Multi-instance deployment is supported. When one instance goes down, there is a backup instance that continues to provide services.

This externally available API uses a cluster model, where multiple nodes are encapsulated internally and redundant storage is available across multiple nodes.

Why not use Kafka?​

After considering similar solutions based on message queues such as kafka/rocketmq as storage, the storage design model abandoned this option.

For example, suppose we use a message queue storage like Kafka to implement the delay function, each queue time needs to create a separate topic (e.g. Q1-1s, Q1-2s...) . This design is not a big problem in scenarios where the delay time is fixed, but if the delay time varies greatly, the number of topics will be too many, which will turn the disk from sequential reads and writes into random reads and writes, leading to performance degradation and other problems like restart or long recovery time.

  • Too many topics β†’ storage pressure
  • The topic stores the real time, and the reads at different times (topic) are sequential reads β†’ random reads when scheduling.
  • Similarly, when writing, sequential write β†’ random write

Architecture Design​

dq

API Design​

producer

  • producer.At(msg []byte, at time.Time)
  • producer.Delay(body []byte, delay time.Duration)
  • producer.Revoke(ids string)

consumer

  • consumer.Consume(consume handler)

After using the delayed queue, the overall structure of the service is as follows, as well as the state changes of the jobs in the queue.

delay queue

  • service β†’ producer.At(msg []byte, at time.Time) β†’ insert delayed job into the tube
  • Timed trigger β†’ job state is updated to ready
  • consumer gets ready job β†’ fetches job and starts consuming; and changes state to reserved
  • Execute the handler logic function passed into the consumer

Production Practice​

It mainly describes what specific features we use for delayed queues in our daily development.

Production side​

  • To produce a delayed task in development, just determine the task execution time
    • Pass in At() producer.At(msg []byte, at time.Time)
    • The time difference is calculated internally by itself and inserted into tube
  • If there are changes to the task time, and changes to the task content
    • In production time, it may be necessary to create an additional relationship table of logic_id β†’ job_id
    • Query to job_id β†’ producer.Revoke(ids string), delete it, and reinsert it

consumer side​

First, the framework level to ensure that the consumption behavior of exactly once, but the upper business logic consumption failure or network problems, or a variety of problems, resulting in consumption failure, the bottom to the business development to do. Reasons for doing so.

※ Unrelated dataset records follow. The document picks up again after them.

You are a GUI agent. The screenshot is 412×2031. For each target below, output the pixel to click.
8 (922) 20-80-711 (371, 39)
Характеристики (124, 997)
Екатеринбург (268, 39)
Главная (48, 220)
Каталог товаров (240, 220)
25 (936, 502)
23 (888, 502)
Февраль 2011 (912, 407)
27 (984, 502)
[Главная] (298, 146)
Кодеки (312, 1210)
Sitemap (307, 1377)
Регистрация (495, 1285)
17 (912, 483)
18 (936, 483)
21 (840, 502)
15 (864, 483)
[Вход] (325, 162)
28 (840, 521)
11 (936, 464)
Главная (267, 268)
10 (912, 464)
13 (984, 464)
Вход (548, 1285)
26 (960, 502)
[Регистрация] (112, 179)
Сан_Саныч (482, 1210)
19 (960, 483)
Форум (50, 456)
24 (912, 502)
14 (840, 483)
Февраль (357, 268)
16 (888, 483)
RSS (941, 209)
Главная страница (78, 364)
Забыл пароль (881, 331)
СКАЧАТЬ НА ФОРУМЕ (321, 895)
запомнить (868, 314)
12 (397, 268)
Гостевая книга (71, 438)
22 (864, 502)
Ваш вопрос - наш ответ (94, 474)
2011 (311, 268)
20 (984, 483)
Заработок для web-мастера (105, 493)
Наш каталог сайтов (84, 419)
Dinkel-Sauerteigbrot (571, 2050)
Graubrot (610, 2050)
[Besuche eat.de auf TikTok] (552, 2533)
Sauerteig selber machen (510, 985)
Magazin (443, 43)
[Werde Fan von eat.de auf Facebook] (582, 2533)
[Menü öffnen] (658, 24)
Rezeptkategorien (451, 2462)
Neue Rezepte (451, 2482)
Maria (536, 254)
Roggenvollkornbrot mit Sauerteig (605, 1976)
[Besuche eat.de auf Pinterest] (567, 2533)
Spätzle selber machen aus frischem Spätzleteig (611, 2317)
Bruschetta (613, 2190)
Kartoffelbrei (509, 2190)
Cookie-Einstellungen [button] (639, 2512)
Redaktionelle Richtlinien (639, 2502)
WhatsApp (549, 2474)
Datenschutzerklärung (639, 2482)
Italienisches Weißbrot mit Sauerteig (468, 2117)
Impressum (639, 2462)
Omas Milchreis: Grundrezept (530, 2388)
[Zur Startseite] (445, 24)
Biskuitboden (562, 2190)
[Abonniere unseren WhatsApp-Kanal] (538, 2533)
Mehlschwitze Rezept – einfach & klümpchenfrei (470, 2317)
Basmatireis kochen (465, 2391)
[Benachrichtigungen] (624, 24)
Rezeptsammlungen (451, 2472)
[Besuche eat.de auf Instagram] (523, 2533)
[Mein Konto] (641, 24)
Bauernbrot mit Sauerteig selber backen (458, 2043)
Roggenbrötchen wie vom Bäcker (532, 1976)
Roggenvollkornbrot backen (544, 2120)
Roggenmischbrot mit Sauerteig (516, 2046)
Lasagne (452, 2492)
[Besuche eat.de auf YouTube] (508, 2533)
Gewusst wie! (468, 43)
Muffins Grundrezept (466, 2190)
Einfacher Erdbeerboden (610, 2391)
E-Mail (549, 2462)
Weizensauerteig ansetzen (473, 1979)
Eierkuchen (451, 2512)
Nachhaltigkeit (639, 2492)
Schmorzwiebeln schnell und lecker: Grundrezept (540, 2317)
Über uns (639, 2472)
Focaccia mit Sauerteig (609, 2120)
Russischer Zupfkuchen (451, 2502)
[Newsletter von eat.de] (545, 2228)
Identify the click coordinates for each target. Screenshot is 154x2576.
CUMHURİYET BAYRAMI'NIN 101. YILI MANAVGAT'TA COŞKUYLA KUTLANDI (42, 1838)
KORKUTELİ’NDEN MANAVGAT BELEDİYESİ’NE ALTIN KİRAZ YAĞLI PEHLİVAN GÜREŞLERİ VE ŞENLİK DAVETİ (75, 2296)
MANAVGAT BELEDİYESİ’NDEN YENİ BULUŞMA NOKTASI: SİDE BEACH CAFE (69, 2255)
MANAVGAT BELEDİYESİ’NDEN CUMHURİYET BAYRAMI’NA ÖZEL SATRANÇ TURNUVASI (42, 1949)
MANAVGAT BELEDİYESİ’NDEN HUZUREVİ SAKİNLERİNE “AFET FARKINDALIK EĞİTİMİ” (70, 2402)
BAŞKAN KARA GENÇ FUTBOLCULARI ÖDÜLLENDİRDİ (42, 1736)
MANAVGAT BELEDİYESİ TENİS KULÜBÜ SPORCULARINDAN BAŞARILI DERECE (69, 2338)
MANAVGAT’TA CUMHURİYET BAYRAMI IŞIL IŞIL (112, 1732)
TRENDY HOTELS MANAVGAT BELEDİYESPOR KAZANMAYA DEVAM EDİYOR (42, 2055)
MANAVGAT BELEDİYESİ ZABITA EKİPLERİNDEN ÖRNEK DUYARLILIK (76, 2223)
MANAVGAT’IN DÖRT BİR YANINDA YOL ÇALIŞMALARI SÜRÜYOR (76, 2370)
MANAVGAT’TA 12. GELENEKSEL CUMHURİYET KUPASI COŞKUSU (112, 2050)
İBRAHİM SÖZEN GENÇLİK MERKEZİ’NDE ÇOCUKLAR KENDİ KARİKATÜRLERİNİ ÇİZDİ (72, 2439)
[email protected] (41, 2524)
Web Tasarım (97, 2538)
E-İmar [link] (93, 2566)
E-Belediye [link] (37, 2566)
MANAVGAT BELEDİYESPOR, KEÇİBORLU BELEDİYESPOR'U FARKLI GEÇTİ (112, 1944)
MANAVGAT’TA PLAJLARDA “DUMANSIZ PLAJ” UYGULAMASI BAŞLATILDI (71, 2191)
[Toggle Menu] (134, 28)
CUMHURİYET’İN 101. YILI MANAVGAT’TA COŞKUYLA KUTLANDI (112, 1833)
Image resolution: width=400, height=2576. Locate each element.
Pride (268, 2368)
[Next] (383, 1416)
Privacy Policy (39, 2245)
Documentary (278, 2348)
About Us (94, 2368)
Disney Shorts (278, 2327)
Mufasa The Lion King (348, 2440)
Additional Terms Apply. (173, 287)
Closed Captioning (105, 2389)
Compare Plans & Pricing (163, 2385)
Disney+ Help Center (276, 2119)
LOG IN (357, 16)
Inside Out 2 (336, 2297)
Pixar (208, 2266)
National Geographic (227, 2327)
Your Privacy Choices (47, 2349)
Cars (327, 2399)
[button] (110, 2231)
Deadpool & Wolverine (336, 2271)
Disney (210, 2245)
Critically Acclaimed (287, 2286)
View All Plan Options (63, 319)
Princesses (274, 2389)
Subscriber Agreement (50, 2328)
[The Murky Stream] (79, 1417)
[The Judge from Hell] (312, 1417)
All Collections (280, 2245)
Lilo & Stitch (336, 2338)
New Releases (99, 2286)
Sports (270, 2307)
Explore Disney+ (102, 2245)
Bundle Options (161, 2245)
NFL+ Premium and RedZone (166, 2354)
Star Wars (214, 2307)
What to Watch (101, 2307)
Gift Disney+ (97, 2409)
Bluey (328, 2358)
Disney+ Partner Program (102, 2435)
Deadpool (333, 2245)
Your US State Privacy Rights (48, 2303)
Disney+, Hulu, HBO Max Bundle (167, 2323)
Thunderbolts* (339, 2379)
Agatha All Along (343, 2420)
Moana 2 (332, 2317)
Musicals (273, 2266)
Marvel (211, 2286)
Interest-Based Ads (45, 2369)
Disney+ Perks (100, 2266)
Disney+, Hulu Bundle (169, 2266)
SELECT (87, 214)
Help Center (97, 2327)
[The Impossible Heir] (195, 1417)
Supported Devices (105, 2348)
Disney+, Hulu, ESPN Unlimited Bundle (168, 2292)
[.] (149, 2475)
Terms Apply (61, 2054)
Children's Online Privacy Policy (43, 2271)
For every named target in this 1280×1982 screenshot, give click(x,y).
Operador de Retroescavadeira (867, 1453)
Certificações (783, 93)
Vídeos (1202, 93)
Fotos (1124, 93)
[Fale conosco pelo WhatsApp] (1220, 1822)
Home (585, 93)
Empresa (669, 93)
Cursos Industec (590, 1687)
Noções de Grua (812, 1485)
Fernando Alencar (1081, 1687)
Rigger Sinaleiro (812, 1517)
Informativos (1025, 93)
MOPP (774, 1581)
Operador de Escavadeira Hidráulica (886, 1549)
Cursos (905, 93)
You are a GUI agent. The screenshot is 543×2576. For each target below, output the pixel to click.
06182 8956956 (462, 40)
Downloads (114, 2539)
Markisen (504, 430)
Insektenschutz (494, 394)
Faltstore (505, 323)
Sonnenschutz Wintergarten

  • framework and the underlying components only to ensure the correctness of the flow of job state
  • Framework consumer side only to ensure the uniformity of consumption behavior
  • delayed tasks in different business behavior is not uniform
    • Emphasis on the mandatory nature of the task, the consumption of failure requires continuous retry until the task success
    • Emphasis on the punctuality of the task, then consumption failure, business-insensitive, can choose to discard

Here is a description of how the consumer side of the framework to ensure the uniformity of consumption behavior.

There are cluster and node. cluster.

https://github.com/tal-tech/go-queue/blob/master/dq/consumer.go#L45

  • The cluster internally repackages the consume handler with a layer
  • hash the consume body and use this hash as the key for redis de-duplication
  • If it exists, it is not processed and is discarded

node​

https://github.com/tal-tech/go-queue/blob/master/dq/consumernode.go#L36

  • consume node to get ready job; first execute Reserve(TTR), book this job, will execute this job for logical processing
  • delete(job) in the node; then consume
    • If it fails, it will be thrown up to the business layer to do the corresponding under the hood retry

So for the consumption side, developers need to implement the idempotency of consumption themselves.